Lectures on Landscape Delivered at Oxford in Lent Term, 1871
Chapter 5
98. And not among our soft-flowing rivers only; but here among the torrents of the Great Chartreuse, where another man would assuredly have drawn the monastery, Turner only draws their working mill. And here I am able to show you, fortunately, one of his works painted at this time of his most earnest thought; when his imagination was still freshly filled with the Greek mythology, and he saw for the first time with his own eyes the clouds come down upon the actual earth.

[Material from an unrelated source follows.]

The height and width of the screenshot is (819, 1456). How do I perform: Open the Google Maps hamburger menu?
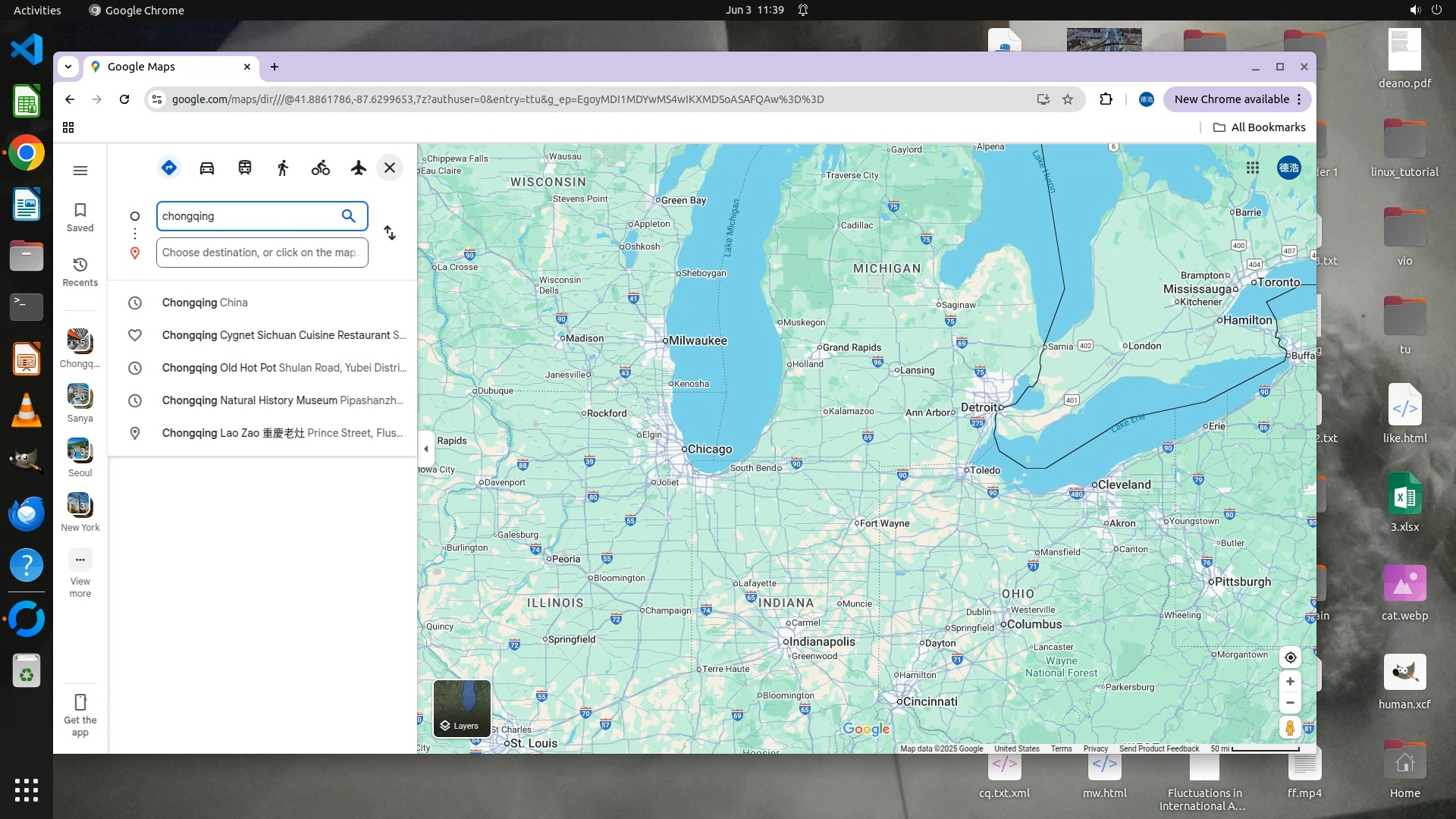80,171
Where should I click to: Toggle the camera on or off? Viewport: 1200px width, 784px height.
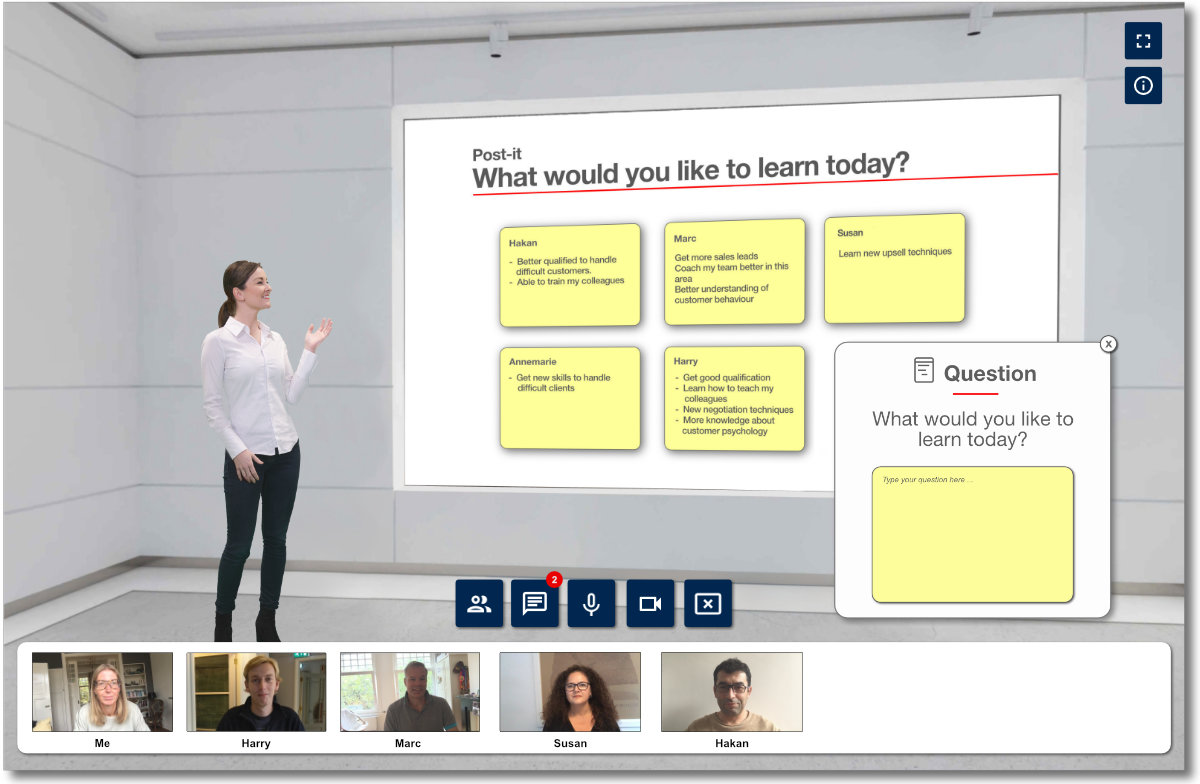coord(650,604)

99. The scene is one which, in old times of Swiss traveling, you would all have known well; a little cascade which descends to the road from Geneva to Chamouni, near the village of Maglans, from under a subordinate ridge of the Aiguille de Varens, known as the Aiguillette. You, none of you, probably, know the scene now; for your only object is to get to Chamouni and up Mont Blanc and down again; but the Valley of Cluse, if you knew it, is worth many Chamounis; and it impressed Turner profoundly. The facts of the spot are here given in mere and pure simplicity; a quite unpicturesque bridge, a few trees partly stunted and blasted by the violence of the torrent in storm at their roots, a cottage with its mill-wheel--this has lately been pulled down to widen the road--and the brook shed from the rocks and finding its way to join the Arve. The scene is absolutely Arcadian. All the traditions of the Greek Hills, in their purity, were founded on such rocks and shadows as these; and Turner has given you the birth of the Shepherd Hermes on Cyllene, in its visible and solemn presence, the white cloud, Hermes Eriophoros forming out of heaven upon the Hills; the brook, distilled from it, as the type of human life, born of the cloud and vanishing into the cloud, led down by the haunting Hermes among the ravines; and then, like the reflection of the cloud itself, the white sheep, with the dog of Argus guarding them, drinking from the stream.

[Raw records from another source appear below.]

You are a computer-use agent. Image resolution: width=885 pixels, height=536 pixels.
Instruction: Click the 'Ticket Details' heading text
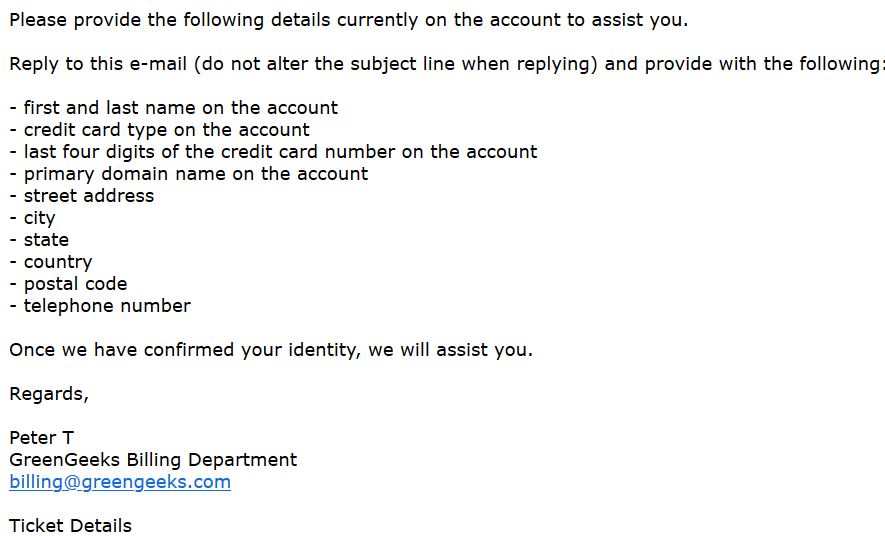[x=71, y=526]
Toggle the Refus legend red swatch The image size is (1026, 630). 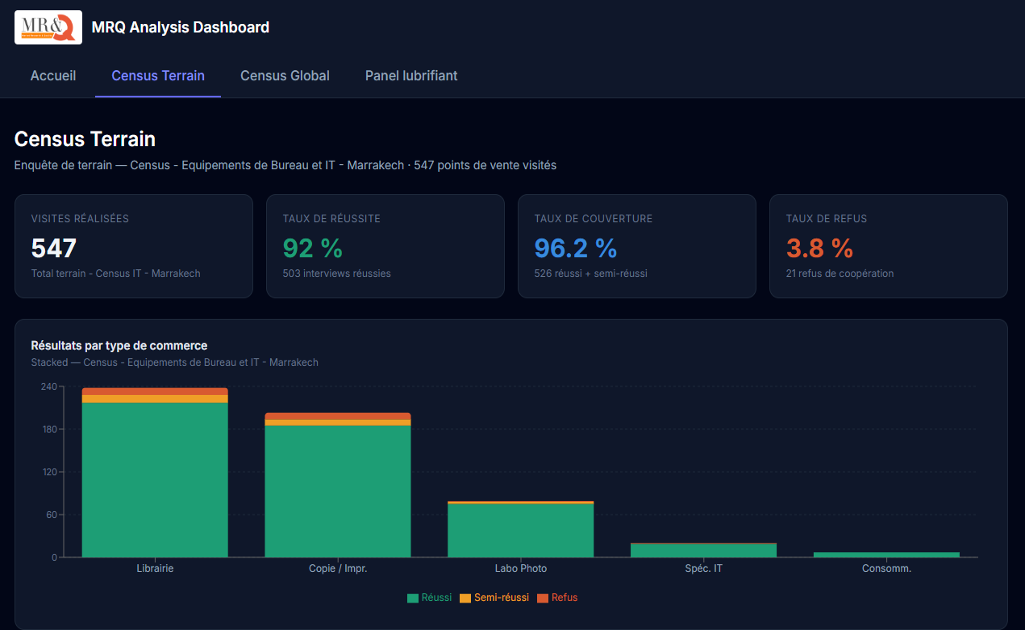pos(543,598)
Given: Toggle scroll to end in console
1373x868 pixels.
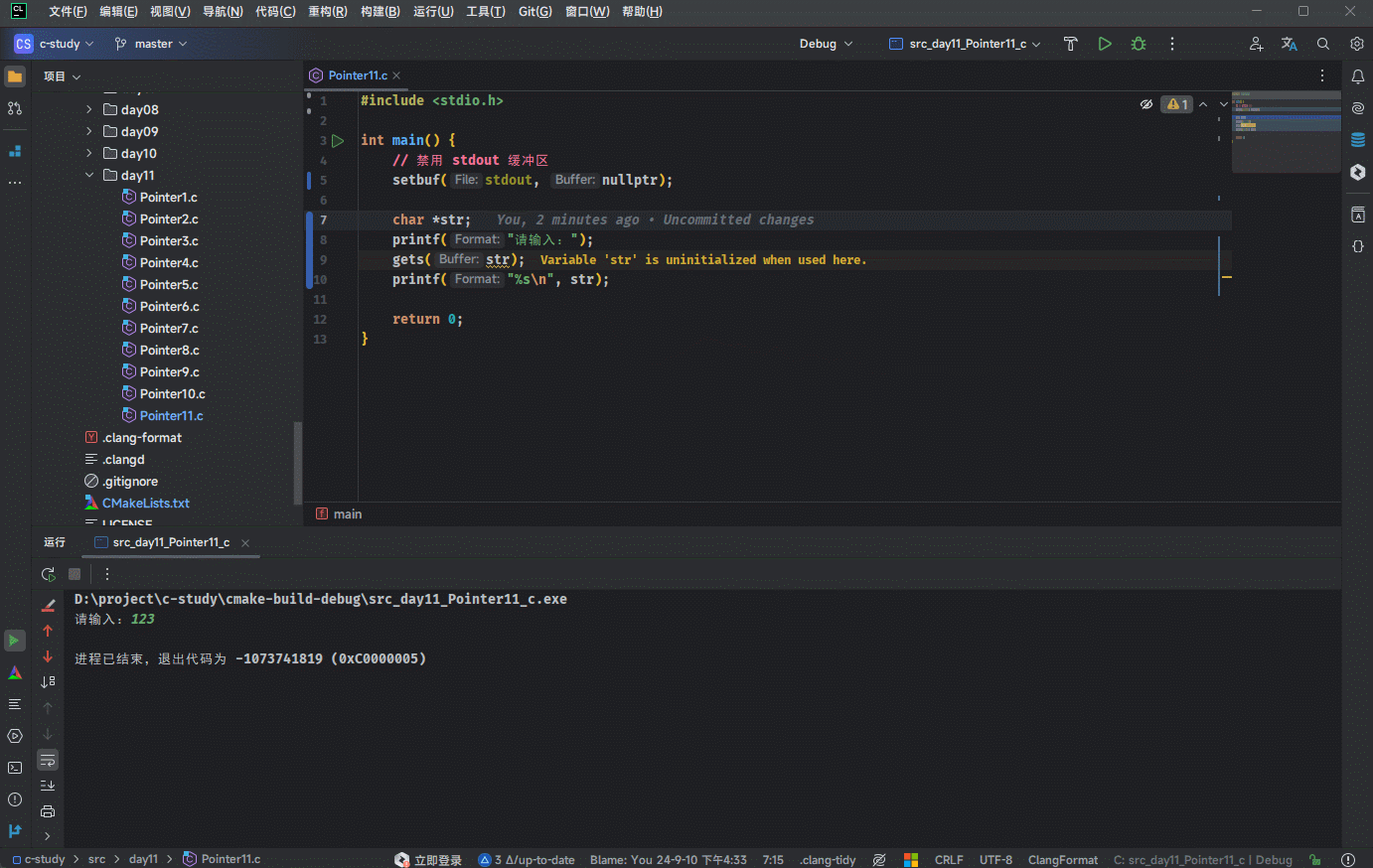Looking at the screenshot, I should pos(48,786).
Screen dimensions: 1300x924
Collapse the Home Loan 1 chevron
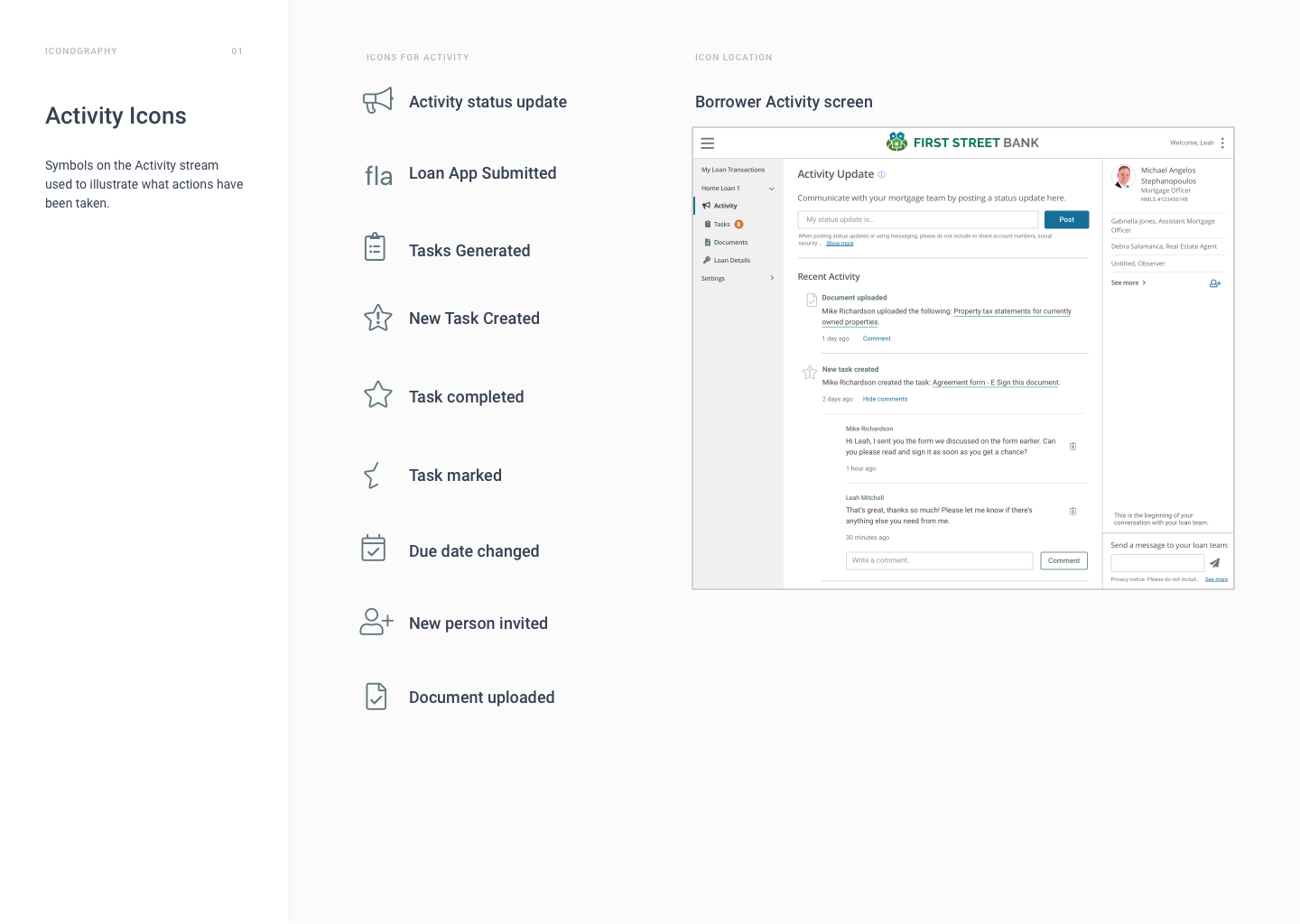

100. And now, do you see why I gave you, for the beginning of your types of landscape thought, that "Junction of Tees and Greta" in their misty ravines; and this glen of the Greta above, in which Turner has indeed done his best to paint the trees that live again after their autumn--the twilight that will rise again with twilight of dawn--the stream that flows always, and the resting on the cliffs of the clouds that return if they vanish; but of human life, he says, a boy climbing among the trees for his entangled kite, and these white stones in the mountain churchyard, show forth all the strength and all the end.

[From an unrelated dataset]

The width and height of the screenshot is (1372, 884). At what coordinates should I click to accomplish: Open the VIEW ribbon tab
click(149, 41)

101. You think that saying of the Greek school--Pindar's summary of it, "[Greek: ti de tis; ti d'ou tis];"[15]--a sorrowful and degrading lesson. See at least, then, that you reach the level of such degradation. See that your lives be in nothing worse than a boy's climbing for his entangled kite. It will be well for you if you join not with those who instead of kites fly falcons; who instead of obeying the last words of the great Cloud-Shepherd--to feed his sheep, live the lives--how much less than vanity!--of the war-wolf and the gier-eagle. Or, do you think it a dishonor to man to say to him that Death is but only Rest? See that when it draws near to you, you may look to it, at least for sweetness of Rest; and that you recognize the Lord of Death coming to you as a Shepherd gathering you into his Fold for the night.